Without delivering an official verdict, U.S. District Judge Yvonne Gonzalez Rogers expressed her intention to deny OpenAI’s request to dismiss a lawsuit filed 17 months ago by Musk, who played a crucial role in establishing the San Francisco-based startup in 2015.
Judge Gonzalez Rogers was unambiguous in her declaration during a heated 90-minute session in Oakland, California, stating, “This case is going to trial.” Her remarks underscored the seriousness of the legal proceedings ahead.
While the judge still needs to sort out certain logistical aspects of the upcoming trial, she is also weighing the possibility of dismissing Musk’s claims of unjust enrichment against Microsoft. The tech giant has accrued a significant $135 billion stake in OpenAI after initially investing $1 billion in a for-profit subsidiary that the company launched in 2019.

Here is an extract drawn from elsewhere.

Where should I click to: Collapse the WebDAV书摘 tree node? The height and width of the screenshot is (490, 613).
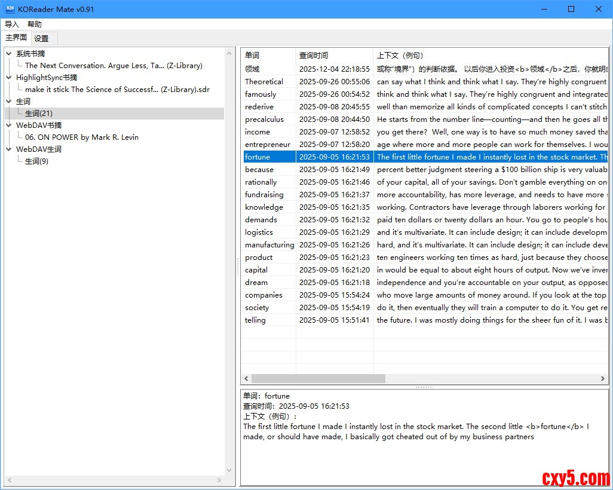pos(9,125)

According to the judge, there is enough evidence to warrant a jury trial involving Musk, the world’s wealthiest individual with an estimated net worth of $713 billion, and OpenAI CEO Sam Altman, who has amassed a fortune of approximately $2 billion. Should the trial move forward, both billionaires would likely be required to testify under oath, setting the stage for a high-stakes courtroom confrontation.

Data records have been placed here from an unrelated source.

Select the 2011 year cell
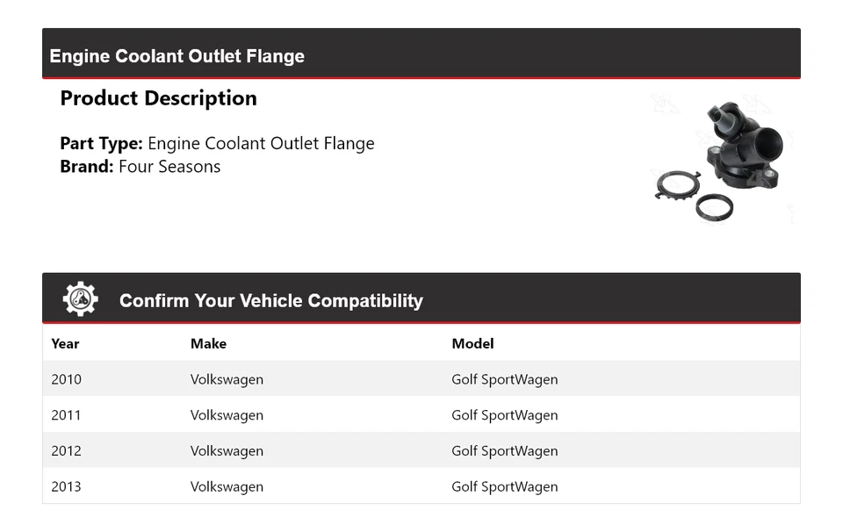843x532 pixels. coord(66,415)
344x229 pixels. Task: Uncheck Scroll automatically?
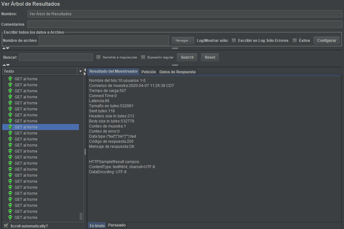[5, 225]
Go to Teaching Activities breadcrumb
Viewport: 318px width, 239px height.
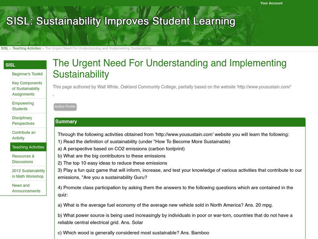27,48
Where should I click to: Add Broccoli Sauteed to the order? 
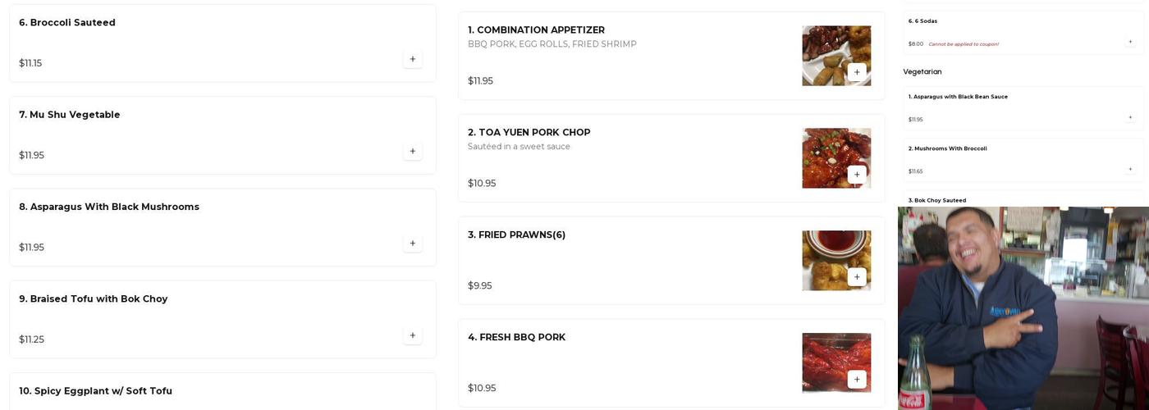(x=412, y=59)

“Part of this is about whether a jury believes the people who will testify and whether they are credible,” Gonzalez Rogers said.

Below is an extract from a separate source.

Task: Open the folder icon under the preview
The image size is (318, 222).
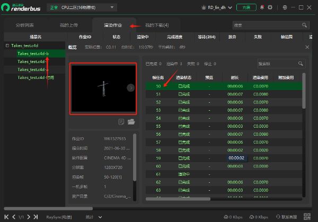Action: pyautogui.click(x=131, y=122)
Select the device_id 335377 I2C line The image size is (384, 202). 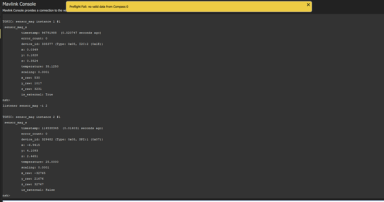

It’s unclear when the judge will schedule the trial.
The case revolves around OpenAI’s origins as a nonprofit research lab that Musk and Altman launched to develop artificial intelligence designed primarily for the good of humanity. That mission, the two founders believed, could serve as a foil to AI being developed by Google and other profit-driven companies that, they claimed, could deploy the technology recklessly as they strived to make more money.
Musk contributed $40 million, mostly funneled through donor-advised funds that he had set up, in addition to four Tesla vehicles. Then he and Altman had a falling out over OpenAI’s future, according to evidence that has surfaced so far.
At that point, Musk began to suspect that Altman and another OpenAI executive, Greg Brockman, might be plotting to transform the research lab into a profit-seeking company, according to evidence submitted to the the judge.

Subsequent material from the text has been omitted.